I visited five community gardens (like modern-day Victory Gardens) from top to bottom of Manhattan, had dinner with my younger daughter and her roommates, enjoyed a Guinness 0 at an Irish pub in Washington Heights, and caught an early St. Patrick’s Day Parade (Irish wolfhounds, horses, bagpipes, the works) with my 91-year-old dad in the village on Long Island where I grew up. I saw other beloved friends and family members as well, toggling between the past, present and future in so many ways.
The vibe continued. I ferried with my brother to Ellis Island on the 100th anniversary of our grandmother’s arrival on U.S. soil there (March 4 —march forth — 1925!*), and I rode my bike past the home addresses listed on my grandparents’ marriage certificate. I even sat in a pew in the church where they got married as congregants filed in for Ash Wednesday crosses smudged on their foreheads (a thing I used to do but don’t anymore), my bike locked outside it on 2nd Avenue.
I then raced a storm cross-town in one of the many big, fat, red bus lanes (which weren’t here when I lived here, and are usable by those on bikes), knocking out 34th Street in record time. Shoehorned into a crowded commuter train with my bike, I met a woman with a backpack. She was on her way to hike the Cloud Forest of Chile. You go, girl.

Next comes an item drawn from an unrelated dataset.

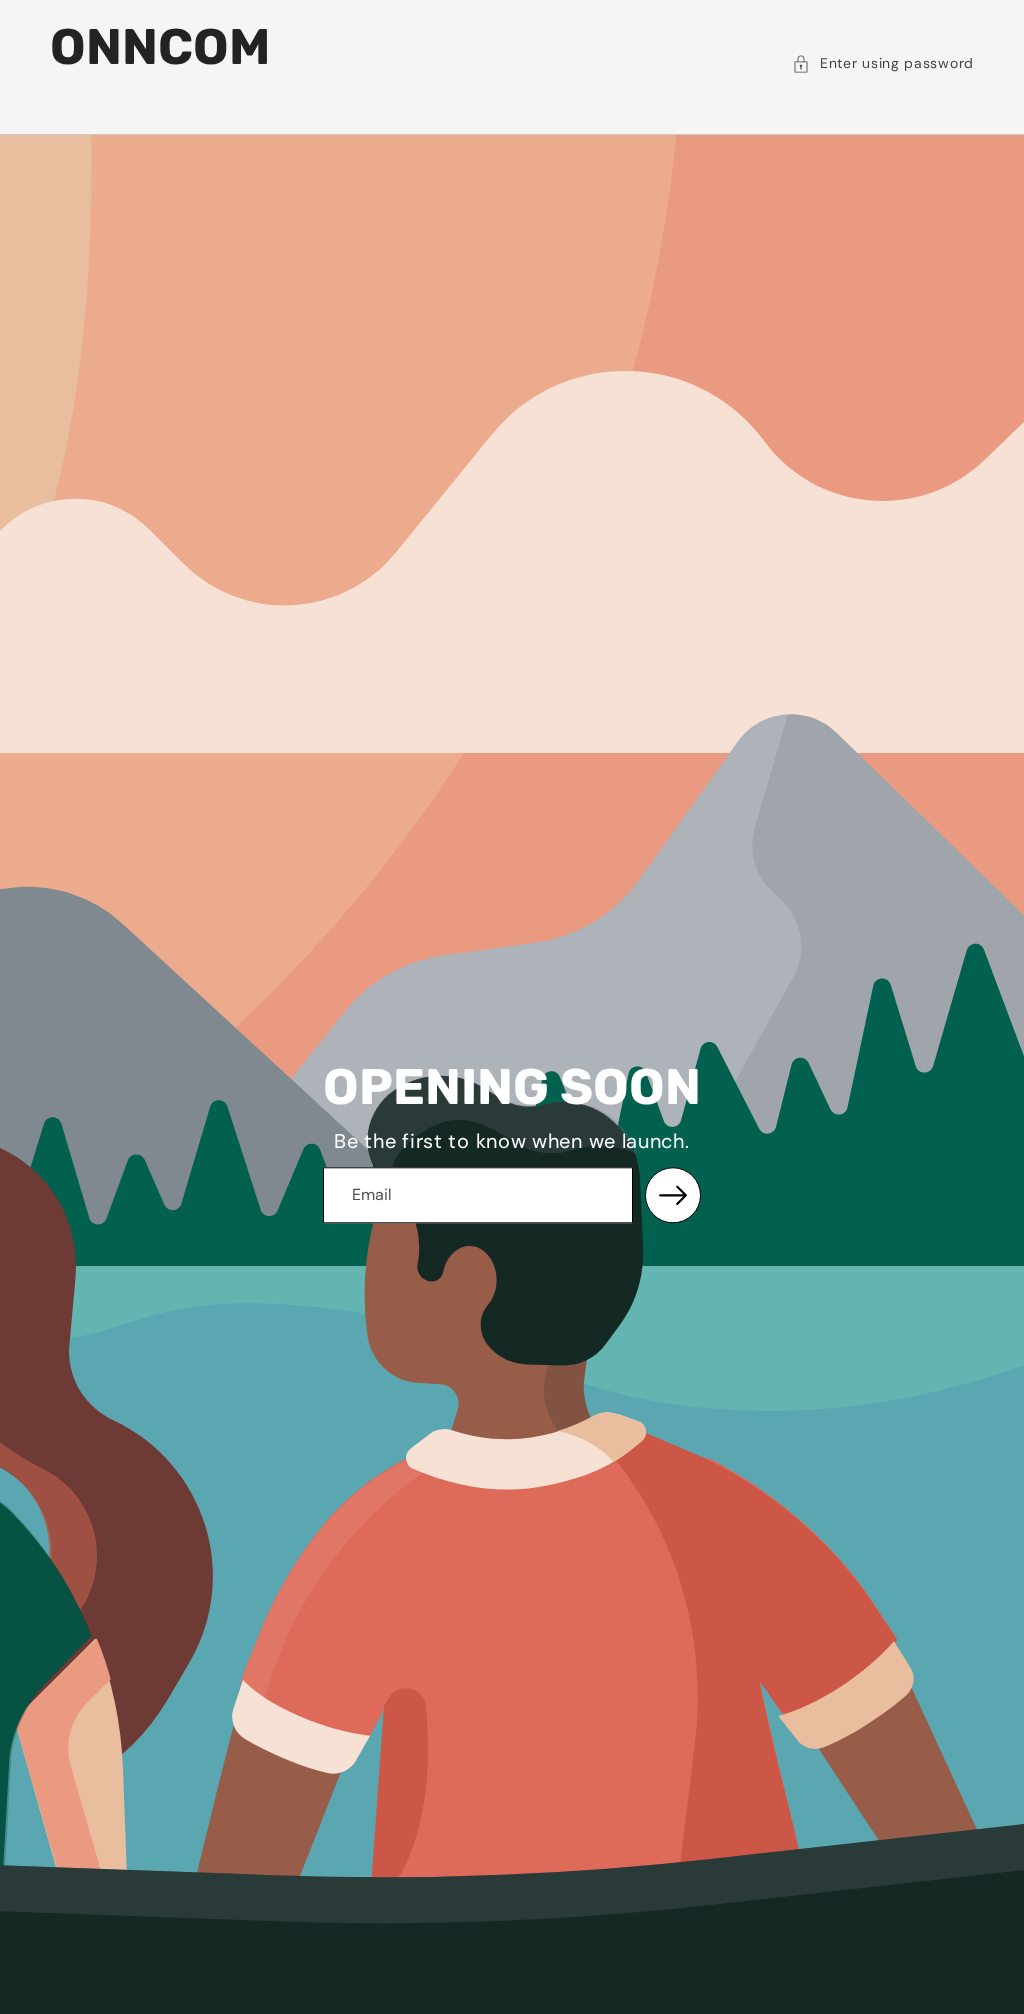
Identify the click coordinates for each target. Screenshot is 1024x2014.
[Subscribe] (673, 1195)
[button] (883, 64)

During my week or so in New York, I rode subways, buses, the Long Island Rail Road and then, finally, the Amtrak Crescent again, from New York’s stunning new(ish) Moynihan Station to Atlanta. In my comfortable recliner, I saw the sun set and then rise again, although we lost an hour overnight on that train as Daylight Savings Time began. But I had already lost and gained so many hours, days, years, during this journey that time felt irrelevant.
Two MARTA trains and a bike ride ultimately took me home to the bottom of a steep hill in a metro Atlanta suburb-city, where my husband of 35 years holds the fort while I do my hands-on experiential book research.
And now, it’s time again to keep working on my book at coffee shops and libraries; to plant in four different gardens where I have a hand; to ask (again and again) for the first protected bike lane where I live and ride my bike as transportation every single day; and to hope, in some small way, that my time on earth — however limited my precious, unrepeatable visit to this realm ends up being — makes some small difference for generations to come.
Only time will tell.
* my grandfather arrived from the same county in Ireland six months later. They met in New York City at a dance.